I am specifying an encoding type of UTF-8.
I have some text that when I view it in a browser, or in the database appears to represent a é
character. However, when I view the XML file in Notepad++ it shows as [xE9].
This is the definition at the top of my XML file:
<?xml version="1.0" encoding="UTF-8" ?>
<rss version ="2.0" xmlns:g="http://base.google.com/ns/1.0">
This is an excerpt from my XML file and shows the character that is causing issues. I'm confused as to why this shows as non-UTF-8 character as it does below, but this is the reason why my XML is not valid.

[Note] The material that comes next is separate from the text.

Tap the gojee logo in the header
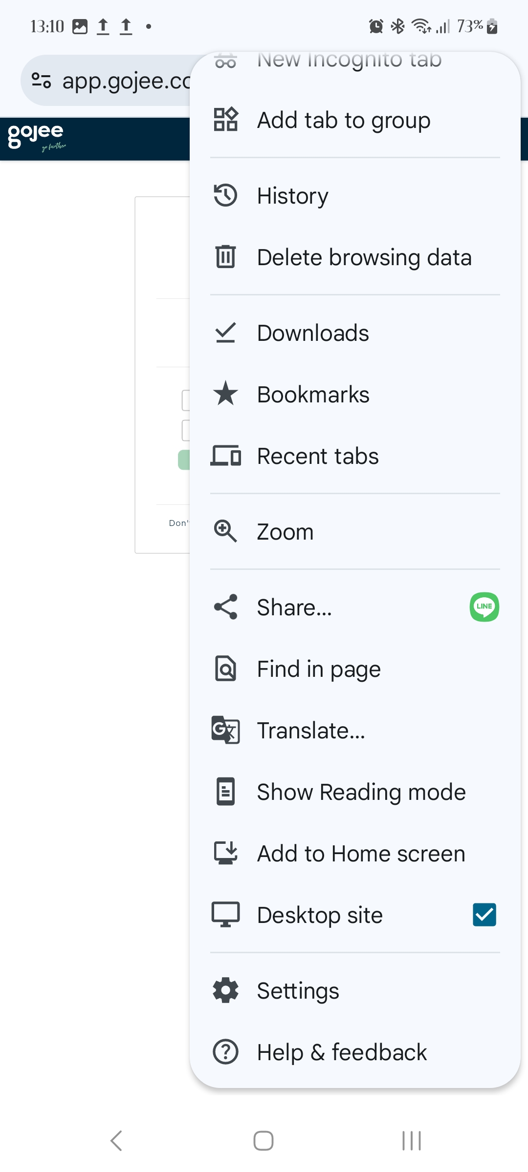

<description><![CDATA[work appliqu顤ress. Picco three-quarter sleeved style. Cutwork appliqu顦eatures fitted, with side pockets.]]></description>
In my PHP script I am using the htmlspecialchars function, but it doesn't appear to deal with this character:
<description><![CDATA[<?php echo htmlspecialchars($product['product-description']) ?: 'CRMPicco Online'; ?>]]></description>
Unfortunately, there are a number of instances in the file where this character is present so I can't just remove that one character from the database.
Should I be able to clean this up in PHP?
This can be done using the
iconv
function in PHP:I have changed the code to use this, and it works.